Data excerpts
──────────
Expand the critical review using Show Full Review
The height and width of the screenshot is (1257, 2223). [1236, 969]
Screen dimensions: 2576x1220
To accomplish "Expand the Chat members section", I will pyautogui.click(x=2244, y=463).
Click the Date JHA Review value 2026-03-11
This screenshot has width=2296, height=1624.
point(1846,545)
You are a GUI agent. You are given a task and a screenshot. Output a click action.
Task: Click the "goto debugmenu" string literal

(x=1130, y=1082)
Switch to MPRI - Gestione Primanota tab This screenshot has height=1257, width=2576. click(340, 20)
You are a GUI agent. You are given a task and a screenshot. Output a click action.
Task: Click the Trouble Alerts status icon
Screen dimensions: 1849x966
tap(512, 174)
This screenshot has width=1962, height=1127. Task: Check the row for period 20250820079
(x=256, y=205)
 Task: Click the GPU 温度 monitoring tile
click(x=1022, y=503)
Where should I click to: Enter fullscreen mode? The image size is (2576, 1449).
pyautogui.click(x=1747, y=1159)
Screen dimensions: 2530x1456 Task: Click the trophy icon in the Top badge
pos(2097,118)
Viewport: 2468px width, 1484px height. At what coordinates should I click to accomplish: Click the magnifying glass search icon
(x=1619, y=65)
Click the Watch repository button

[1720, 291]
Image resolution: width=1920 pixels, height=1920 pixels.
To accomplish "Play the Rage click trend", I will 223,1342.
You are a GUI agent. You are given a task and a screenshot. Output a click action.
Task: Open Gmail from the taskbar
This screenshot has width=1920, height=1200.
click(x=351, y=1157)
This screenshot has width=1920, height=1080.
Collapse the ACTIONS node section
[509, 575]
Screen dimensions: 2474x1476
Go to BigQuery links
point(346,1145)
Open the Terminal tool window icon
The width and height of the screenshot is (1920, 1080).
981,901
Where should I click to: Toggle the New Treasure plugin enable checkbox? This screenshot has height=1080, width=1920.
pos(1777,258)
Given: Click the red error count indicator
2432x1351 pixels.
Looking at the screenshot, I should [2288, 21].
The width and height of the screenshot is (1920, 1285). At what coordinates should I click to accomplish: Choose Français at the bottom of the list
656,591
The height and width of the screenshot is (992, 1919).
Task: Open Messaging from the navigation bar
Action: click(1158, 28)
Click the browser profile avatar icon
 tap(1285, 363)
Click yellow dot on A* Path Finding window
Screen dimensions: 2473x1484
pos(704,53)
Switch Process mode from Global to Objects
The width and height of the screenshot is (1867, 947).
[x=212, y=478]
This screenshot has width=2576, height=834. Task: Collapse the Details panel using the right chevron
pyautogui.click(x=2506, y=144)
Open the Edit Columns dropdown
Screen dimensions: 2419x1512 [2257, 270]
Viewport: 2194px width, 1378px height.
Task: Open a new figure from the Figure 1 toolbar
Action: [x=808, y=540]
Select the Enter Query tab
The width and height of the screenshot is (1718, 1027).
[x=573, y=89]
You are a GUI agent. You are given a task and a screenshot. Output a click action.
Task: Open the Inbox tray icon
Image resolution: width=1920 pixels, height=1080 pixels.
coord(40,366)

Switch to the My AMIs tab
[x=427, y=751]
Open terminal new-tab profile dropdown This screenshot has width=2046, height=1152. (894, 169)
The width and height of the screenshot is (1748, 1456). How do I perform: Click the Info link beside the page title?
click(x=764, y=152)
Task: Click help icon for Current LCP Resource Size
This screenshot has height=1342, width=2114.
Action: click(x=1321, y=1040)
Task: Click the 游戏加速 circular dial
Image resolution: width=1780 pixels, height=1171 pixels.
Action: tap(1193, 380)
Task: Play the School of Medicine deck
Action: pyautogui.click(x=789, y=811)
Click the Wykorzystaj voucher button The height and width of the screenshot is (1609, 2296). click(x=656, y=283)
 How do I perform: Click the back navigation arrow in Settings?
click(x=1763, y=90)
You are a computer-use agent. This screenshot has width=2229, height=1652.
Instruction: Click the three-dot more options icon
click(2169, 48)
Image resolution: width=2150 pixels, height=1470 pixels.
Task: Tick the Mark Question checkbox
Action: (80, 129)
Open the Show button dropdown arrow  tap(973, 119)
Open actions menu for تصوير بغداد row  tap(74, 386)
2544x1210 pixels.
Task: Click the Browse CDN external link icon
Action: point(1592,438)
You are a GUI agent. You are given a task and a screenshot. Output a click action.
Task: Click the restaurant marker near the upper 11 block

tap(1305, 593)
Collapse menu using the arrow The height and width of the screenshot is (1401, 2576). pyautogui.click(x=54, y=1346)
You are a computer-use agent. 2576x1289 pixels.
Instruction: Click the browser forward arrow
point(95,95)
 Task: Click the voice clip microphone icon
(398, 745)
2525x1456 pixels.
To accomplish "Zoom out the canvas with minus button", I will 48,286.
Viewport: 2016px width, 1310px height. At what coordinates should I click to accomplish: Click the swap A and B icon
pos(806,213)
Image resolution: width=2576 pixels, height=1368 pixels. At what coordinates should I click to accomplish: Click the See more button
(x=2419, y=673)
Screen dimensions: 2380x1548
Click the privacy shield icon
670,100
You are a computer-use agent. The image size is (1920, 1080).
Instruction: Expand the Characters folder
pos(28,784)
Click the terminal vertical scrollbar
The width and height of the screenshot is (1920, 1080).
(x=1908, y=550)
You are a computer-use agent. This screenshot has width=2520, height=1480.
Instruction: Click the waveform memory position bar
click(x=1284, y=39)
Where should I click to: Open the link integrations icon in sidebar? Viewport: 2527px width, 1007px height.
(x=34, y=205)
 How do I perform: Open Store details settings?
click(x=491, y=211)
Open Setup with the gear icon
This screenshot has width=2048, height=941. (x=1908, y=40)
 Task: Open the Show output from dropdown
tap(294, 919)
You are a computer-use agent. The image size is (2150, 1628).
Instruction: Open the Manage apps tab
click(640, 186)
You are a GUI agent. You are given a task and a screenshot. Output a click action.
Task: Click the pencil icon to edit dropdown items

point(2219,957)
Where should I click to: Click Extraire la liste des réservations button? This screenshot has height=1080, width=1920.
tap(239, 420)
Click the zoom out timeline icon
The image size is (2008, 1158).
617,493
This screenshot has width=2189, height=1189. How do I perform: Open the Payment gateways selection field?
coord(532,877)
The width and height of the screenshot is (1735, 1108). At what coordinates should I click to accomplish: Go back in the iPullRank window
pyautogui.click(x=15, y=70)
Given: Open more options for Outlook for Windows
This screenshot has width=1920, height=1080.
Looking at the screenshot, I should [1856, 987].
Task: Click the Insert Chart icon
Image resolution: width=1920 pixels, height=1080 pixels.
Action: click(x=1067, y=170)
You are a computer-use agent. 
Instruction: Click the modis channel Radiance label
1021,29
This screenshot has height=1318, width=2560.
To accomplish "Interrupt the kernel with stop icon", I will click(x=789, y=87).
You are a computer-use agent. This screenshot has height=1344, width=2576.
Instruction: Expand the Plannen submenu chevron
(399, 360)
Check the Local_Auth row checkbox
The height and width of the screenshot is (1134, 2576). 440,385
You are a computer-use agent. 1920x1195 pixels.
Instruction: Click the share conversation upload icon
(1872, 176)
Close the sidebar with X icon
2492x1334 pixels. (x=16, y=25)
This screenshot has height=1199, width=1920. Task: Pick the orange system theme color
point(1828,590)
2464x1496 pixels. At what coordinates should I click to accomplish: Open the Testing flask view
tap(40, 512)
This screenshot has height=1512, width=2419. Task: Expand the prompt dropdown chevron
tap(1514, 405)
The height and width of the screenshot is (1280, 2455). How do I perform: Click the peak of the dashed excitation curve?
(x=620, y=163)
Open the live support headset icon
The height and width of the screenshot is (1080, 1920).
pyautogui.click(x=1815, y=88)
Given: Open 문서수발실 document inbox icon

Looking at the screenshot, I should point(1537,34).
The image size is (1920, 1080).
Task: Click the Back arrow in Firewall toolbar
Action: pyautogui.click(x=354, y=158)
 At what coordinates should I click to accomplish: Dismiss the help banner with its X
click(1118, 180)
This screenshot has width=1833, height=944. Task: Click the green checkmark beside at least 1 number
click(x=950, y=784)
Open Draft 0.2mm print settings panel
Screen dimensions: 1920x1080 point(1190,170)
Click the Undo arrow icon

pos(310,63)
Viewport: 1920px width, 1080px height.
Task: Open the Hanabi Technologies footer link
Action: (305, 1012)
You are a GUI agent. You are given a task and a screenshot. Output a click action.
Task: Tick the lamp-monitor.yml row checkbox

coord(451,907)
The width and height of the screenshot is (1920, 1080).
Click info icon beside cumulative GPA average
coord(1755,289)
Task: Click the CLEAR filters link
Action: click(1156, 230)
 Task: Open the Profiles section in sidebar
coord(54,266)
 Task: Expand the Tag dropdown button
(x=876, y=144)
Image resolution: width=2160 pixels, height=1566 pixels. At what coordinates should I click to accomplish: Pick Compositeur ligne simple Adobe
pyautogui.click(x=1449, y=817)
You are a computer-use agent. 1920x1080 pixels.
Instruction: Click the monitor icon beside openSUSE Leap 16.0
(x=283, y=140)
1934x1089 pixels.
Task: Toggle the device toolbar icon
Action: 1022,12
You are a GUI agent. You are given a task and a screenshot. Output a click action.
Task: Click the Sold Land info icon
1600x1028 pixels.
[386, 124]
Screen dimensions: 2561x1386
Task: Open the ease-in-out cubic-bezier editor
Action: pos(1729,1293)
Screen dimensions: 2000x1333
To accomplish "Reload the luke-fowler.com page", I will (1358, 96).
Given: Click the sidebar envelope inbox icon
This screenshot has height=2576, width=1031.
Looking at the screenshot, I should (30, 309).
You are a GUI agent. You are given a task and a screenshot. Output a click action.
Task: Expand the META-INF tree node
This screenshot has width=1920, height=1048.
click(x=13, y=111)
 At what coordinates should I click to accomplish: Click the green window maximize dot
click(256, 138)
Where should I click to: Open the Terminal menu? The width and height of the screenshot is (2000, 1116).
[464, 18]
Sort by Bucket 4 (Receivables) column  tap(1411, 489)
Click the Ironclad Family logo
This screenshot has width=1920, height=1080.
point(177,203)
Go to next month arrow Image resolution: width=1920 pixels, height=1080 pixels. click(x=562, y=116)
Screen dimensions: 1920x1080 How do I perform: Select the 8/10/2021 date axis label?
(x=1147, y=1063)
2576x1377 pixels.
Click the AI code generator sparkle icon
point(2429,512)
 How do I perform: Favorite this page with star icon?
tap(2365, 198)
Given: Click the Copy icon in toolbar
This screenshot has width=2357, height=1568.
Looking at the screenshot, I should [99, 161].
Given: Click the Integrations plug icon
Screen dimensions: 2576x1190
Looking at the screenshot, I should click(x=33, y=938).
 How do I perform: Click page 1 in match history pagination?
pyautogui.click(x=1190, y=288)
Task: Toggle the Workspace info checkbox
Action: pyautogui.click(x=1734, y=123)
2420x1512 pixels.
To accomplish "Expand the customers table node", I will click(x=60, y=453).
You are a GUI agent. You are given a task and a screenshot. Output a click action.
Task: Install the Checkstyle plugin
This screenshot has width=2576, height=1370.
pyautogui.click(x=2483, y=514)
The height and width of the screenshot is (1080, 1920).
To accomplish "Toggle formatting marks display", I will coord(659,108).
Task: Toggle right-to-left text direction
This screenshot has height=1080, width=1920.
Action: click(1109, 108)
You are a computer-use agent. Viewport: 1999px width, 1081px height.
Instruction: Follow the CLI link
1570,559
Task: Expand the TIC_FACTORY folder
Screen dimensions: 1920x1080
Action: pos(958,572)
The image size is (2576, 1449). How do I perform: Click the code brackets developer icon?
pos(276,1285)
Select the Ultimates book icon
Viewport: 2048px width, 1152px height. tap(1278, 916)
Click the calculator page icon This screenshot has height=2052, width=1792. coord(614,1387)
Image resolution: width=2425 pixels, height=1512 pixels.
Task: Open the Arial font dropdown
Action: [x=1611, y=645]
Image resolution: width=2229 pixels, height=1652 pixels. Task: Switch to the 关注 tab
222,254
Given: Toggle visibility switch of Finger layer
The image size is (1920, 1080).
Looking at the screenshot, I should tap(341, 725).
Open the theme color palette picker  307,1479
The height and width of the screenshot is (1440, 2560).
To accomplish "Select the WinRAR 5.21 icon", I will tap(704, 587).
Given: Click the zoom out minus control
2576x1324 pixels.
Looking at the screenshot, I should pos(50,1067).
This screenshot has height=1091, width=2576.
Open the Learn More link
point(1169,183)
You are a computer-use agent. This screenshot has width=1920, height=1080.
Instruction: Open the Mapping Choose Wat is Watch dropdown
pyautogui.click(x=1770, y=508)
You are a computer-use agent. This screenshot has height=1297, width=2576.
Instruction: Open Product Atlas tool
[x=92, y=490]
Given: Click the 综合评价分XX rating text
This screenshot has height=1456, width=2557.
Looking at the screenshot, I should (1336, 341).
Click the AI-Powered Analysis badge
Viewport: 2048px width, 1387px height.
──────────
=== WHAT THE EXERCISE ASKS ===
Extract every line above that contains the word "computer".

=== EXERCISE ANSWER ===
You are a computer-use agent. This screenshot has width=2229, height=1652.
You are a computer-use agent. 2576x1289 pixels.
You are a computer-use agent. The image size is (1920, 1080).
You are a computer-use agent. This screenshot has width=2520, height=1480.
You are a computer-use agent. The image size is (2150, 1628).
You are a computer-use agent. 
You are a computer-use agent. This screenshot has height=1344, width=2576.
You are a computer-use agent. 1920x1195 pixels.
You are a computer-use agent. 1920x1080 pixels.
You are a computer-use agent. Viewport: 1999px width, 1081px height.
You are a computer-use agent. This screenshot has width=1920, height=1080.
You are a computer-use agent. This screenshot has height=1297, width=2576.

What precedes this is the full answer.